ラーンの粗雑な剣さばきが埃を巻き上げ、奥の部屋に響く。イシェは眉間に皺を寄せながら、足元の崩れそうな石畳を見つめていた。「本当にここなのか?あの古びた地図は、こんな場所を示していたとは…」
「大丈夫だ、イシェ。俺の直感が言ってるんだ。きっと何かあるはずだ!」ラーンの自信に満ちた声は、イシェの不安をさらに増幅させた。テルヘルは背後から冷たく言った。「無駄な時間だ。あの地図は偽物かもしれない。我々には時間がない。」
ラーンの顔色が一瞬曇るが、すぐにいつもの Carefree な表情に戻った。「心配するな、テルヘル。俺たちは必ず何か見つけるぞ!」彼は壁の隙間をこじ開け始めた。イシェはため息をつきながら、彼の後ろに回り込んだ。
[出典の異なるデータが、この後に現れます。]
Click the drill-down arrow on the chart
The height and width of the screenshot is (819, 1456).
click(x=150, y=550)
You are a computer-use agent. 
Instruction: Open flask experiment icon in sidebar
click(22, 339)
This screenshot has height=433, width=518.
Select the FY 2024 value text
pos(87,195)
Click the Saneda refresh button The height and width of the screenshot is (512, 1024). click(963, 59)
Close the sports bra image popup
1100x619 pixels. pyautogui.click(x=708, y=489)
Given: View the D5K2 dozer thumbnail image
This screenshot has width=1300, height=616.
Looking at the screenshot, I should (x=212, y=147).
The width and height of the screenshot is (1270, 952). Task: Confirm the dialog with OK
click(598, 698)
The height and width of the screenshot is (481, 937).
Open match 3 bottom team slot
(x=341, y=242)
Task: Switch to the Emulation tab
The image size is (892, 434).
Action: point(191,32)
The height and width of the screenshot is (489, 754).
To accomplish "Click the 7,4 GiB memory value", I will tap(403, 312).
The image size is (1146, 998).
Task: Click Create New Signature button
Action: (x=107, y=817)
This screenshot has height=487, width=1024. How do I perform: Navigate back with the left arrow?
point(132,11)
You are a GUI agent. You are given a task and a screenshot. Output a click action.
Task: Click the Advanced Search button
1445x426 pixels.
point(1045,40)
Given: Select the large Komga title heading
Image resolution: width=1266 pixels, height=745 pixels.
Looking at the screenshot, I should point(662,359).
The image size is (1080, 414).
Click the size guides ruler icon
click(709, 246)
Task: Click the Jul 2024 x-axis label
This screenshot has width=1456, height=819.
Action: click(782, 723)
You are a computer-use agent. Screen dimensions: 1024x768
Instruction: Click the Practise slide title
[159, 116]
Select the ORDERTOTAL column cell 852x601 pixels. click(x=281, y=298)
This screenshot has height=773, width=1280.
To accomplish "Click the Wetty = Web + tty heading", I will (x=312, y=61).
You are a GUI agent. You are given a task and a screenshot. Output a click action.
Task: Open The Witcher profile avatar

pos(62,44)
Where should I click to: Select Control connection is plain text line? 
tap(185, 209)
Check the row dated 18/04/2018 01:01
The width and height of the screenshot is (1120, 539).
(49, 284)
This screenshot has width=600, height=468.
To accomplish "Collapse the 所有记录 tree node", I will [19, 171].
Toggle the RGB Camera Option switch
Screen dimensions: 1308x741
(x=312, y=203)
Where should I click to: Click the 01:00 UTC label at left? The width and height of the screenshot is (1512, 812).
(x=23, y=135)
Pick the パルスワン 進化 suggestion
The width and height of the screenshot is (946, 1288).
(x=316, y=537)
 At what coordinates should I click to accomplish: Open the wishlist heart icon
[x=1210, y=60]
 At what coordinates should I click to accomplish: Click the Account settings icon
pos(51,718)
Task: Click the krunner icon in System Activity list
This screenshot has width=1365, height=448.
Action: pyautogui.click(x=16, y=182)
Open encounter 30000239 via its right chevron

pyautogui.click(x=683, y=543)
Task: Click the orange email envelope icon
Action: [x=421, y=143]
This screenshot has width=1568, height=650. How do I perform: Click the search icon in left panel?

すると、壁の奥から薄暗い光が漏れてきた。「あれ?」ラーンは目を丸くして叫んだ。イシェも驚いて近づくと、石畳の下から、錆びた金属の光沢が僅かに見えた。
「これは…」テルヘルが声を張り上げた。「宝箱だ!」
興奮を抑えきれないラーンの手つきは荒かった。重い蓋をこじ開けると、中には金貨や宝石がぎっしり詰められていた。イシェは息を呑んだ。
「やったぞ、イシェ!ついに大穴を見つけたぞ!」ラーンは大喜びで拳を突き上げた。
イシェは宝の山を前に、複雑な気持ちだった。確かにこれは大きな発見だったが、どこか虚しさを感じた。それは、かつて養父が語ってくれた冒険譚とは違う何かがあったからなのかもしれない。
その時、テルヘルの鋭い声が響いた。「待て!」彼女は宝箱の中に手を突っ込み、何かを引き上げた。それは一枚の古い羊皮紙だった。「これは…」テルヘルは目を細めた。「地図だ…ヴォルダンへと続く道標が記されている!」
ラーンの顔色が一瞬で曇り、イシェも凍りつくように硬直した。地図には、ヴォルダンの首都を示す紋章が描かれていた。そしてその下に、小さく「復讐の始まりの地」という文字が添えられていた。
イシェは、ラーンの肩を軽く叩いた。「どうする、ラーン?」
ラーンは目を閉じ、深く息を吸った。「俺たち…俺たちは、どこへ向かうべきなのか…」
彼はゆっくりと目を開け、決意を固めたように言った。「イシェ、テルヘル。俺たちは、この地図に従ってヴォルダンへ向かうぞ。」